In a fit of patriotic fervour after news of Prestonpans had reached London, the leader of the band at the Theatre Royal, Drury Lane, arranged 'God Save The King' for performance after a play. It was a tremendous success and was repeated nightly.
This practice soon spread to other theatres, and the custom of greeting monarchs with the song as he or she entered a place of public entertainment was thus established.
There is no authorised version of the National Anthem as the words are a matter of tradition. Additional verses have been added down the years, but these are rarely used.
The words used today are those sung in 1745, substituting 'Queen' for 'King' where appropriate. On official occasions, only the first verse is usually sung.

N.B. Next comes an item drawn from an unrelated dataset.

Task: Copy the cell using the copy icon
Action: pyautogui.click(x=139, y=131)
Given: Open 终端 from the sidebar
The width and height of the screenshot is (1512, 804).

The words of the National Anthem are as follows:
God save our gracious King!
Long live our noble King!
God save the King!
Send him victorious,
Happy and glorious,
Long to reign over us,
God save the King.
Thy choicest gifts in store
On him be pleased to pour,
Long may he reign.
May he defend our laws,
And ever give us cause,
To sing with heart and voice,
God save the King.
The British tune has been used in other countries. European visitors to Britain in the eighteenth century noticed the advantage of a country possessing such a recognised musical symbol.
In total, around 140 composers, including Beethoven, Haydn and Brahms, have used the tune in their compositions.